ご存じですか?ビタミンの力

「いきいきシニア編」(2)

潜在的なビタミンB1の欠乏症

 ビタミンB1を日本人が発見して、今年でちょうど100周年。健康維持に欠かせない栄養素は、ときには、歴史を動かすほど重要な役割を果たしてきた。現代の社会でも、その効果が見直されているビタミンの不思議な世界をお届けしよう。

体内の貯蔵量が少ない ビタミンB1は補給が必要

 「なんだかわからないが調子が悪い」。高齢者には潜在的なビタミンB1欠乏状態があるのではないか、といわれている。

 厚生労働省の調査によると、60〜69歳の1日当たりの食事からのビタミンB1摂取量は男性0・94ミリグラム、女性0・82ミリグラムで、これに対し推奨量は、男性1・3ミリグラム、女性1・1ミリグラムだから、不足していることになる。

 B1は、疲労回復につながるエネルギー産生の酵素をスムーズに働かせる役割があるが不足しやすい。脚気などの欠乏症を起こすほど減ってはいなくとも、不足状態が続くことにより健康状態が不安定になる。
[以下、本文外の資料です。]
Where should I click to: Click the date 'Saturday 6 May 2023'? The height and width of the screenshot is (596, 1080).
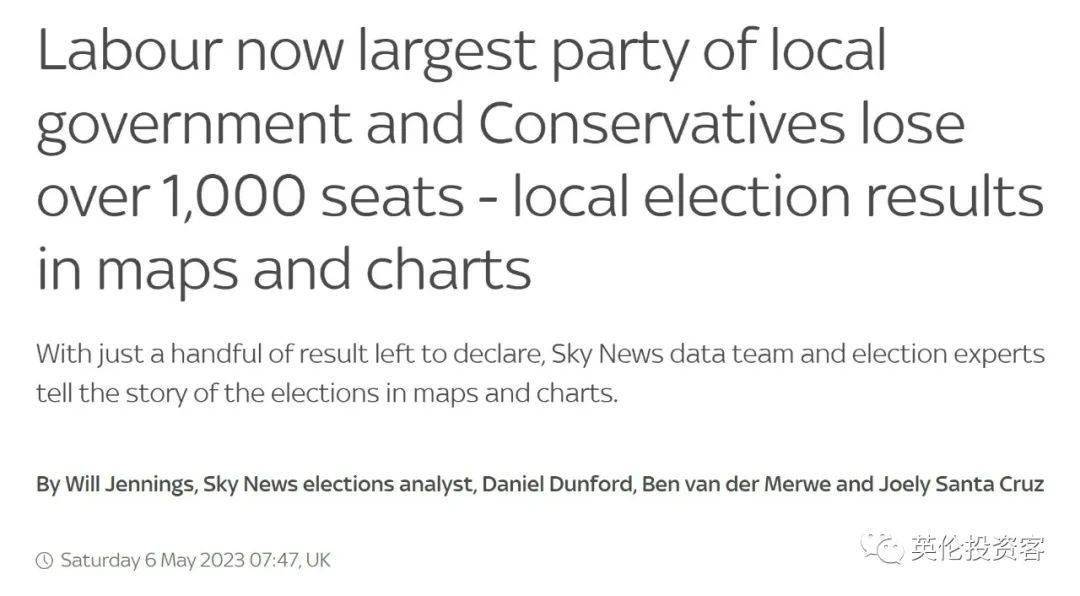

疲労感、倦怠感、抵抗力の低下などの症状が続くのだ。

 その後、外部からの補給が十分でないと、もともと体内の貯蔵量が少ないB1は取り崩されてさらに減少するという深刻な事態を招く。

 とくに、暑い夏は、清涼飲料水やビールを多量に飲むので、糖質やアルコールの代謝に関わるB1の摂取量を増やす方がいい。
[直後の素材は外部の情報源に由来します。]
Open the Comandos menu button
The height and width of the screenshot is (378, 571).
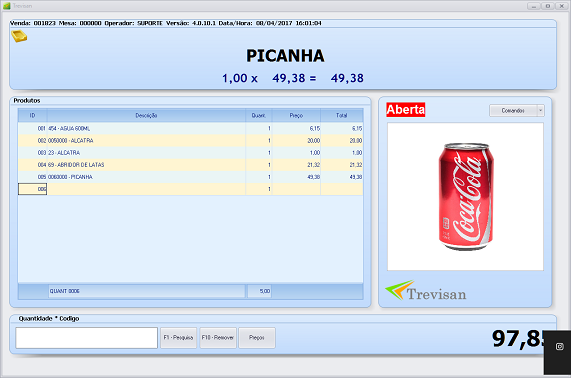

 江戸時代からはじまった猛暑の土用の丑の日に「夏バテ防止にウナギを食べる」という習慣は、ウナギはビタミンB群、Aが豊富な食材なだけに理にかなっている。

 ただ、これは江戸の科学者、平賀源内が、鰻屋に頼まれ、「丑の日に『う』が付くものを食べると夏負けしない」という言い伝えを利用したCMだった。

調理や食べ方で工夫を

 日常の調理や食べ方の工夫も必要だ。

 B1など水溶性ビタミンを含んだ食材は、基本的に水で処理したり、加熱したりする時間を短くする。また、ゆでたあと、ビタミンが汁に溶け出すので、汁ごと食べるようにする。米を炊飯する場合、蒸留水を使うとB1の減少があまりないが、塩素消毒した水道水を使うと、3分の1にまで減ってしまうことも考慮したい。

 まずは、工夫して食事からしっかりビタミンを補給したいもの。十分に取れないときは、医薬品ビタミン剤の利用も有効だ。

 微量でも欠かせないビタミンは、今後、健康づくりの根底を支える栄養素としての認識を高めていく必要があるだろう。